More than anything else, the four years that undergraduates are in college represent protected time in which to learn. Yet even that time is under threat. Our students are reaching adulthood in a world of weaponized distraction, where the richest corporations in the world are competing with one another to build the stickiest tar pits for users with strategies that include infinite scrolling and the intermittent positive reinforcement of “likes.” We need to help our students develop their own tools to deal with this brave new world, and that means reconsidering our own mind-sets as educators. I find myself drawing from artist-educators like Austin Kleon, Keri Smith, and Jenny Odell, author of a recent opinion article in the New York Times entitled, “Can We Slow Down Time in the Age of Tik-Tok?”
If we recognize that our students aren’t unmotivated, weak, or unusually distraction-prone, we will also realize that focused work isn’t a matter of willpower, and there is no shame in using technological tools to protect our time and attention. There are simple, practical strategies we can suggest to our students. For a start, there are blockers that can limit access to particularly distracting and time-sucking websites like social media. I use a colorfully named Chrome extension, “Go F*cking Work,” which redirects my browser to a page with those words in very large letters when a preset time limit is reached at a given site. The Freedom app is another popular blocker.
Another strategy is time-boxing—asking students to spend a set amount of time on an assignment rather than simply completing it. This is expecially good for creative work, like ideation, because it gets them past doing it “efficiently” and encourages them to dig deeper. A related strategy for aiding focus is to set a timer (commonly for 25 minutes) as in the Pomodoro Technique.
The writer Cory Doctorow noted some years ago that reading on a screen is not a problem—many of us spend hours each day reading on devices—but sustained reading on a screen is, because distractions are just a click away and they are calling to us subliminally (or literally, as notifications). We can counteract this by leveraging the specific affordances of paper, like giving students readings or handouts in hard copy as well as in electronic form. We can encourage students to use notebooks, index cards, sticky notes, or plain old looseleaf to capture ideas and information—since almost all of them have cameras in their pockets, it’s easy to convert a page of written notes or sketches into electronic form for uploading or sharing.

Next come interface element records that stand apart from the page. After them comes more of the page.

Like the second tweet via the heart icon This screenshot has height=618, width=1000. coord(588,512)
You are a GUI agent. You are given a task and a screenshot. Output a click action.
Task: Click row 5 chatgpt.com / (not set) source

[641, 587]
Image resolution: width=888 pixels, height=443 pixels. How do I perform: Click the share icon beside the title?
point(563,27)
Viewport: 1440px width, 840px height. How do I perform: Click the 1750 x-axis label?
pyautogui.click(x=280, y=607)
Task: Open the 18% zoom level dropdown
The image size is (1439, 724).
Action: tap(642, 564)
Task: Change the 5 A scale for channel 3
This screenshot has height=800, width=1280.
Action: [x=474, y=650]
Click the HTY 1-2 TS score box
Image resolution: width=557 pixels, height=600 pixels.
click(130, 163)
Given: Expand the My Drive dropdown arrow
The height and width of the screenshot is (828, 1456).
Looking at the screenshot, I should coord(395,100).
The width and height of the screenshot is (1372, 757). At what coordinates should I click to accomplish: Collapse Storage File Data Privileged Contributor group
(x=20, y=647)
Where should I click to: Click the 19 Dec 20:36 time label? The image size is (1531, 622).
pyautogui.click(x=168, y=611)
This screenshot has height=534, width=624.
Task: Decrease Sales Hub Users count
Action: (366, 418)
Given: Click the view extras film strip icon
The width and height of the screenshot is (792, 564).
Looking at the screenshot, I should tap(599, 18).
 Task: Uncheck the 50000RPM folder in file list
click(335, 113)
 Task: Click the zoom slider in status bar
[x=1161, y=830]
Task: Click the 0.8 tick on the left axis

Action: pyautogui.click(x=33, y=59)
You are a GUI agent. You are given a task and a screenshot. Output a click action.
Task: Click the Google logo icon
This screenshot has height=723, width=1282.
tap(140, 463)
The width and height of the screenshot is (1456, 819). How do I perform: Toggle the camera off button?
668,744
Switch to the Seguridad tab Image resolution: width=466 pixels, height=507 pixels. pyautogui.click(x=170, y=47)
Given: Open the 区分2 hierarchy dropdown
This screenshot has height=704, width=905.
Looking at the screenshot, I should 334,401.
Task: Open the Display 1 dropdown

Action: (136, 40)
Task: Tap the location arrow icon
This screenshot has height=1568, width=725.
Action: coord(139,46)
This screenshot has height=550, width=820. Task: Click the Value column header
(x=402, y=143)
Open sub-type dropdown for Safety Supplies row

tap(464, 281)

For all that academics complain about the very real demands on our time, we do have an unusual degree of freedom in how we structure it. And we’re not only educators but also professional learners—as researchers, we are expert at learning our way through uncharted territory. We can model strategies for our students, and we can help them learn how to protect, structure, and scaffold their time for learning. And sometimes, that means going for a walk.
Debbie Chachra is a professor of engineering at Olin College.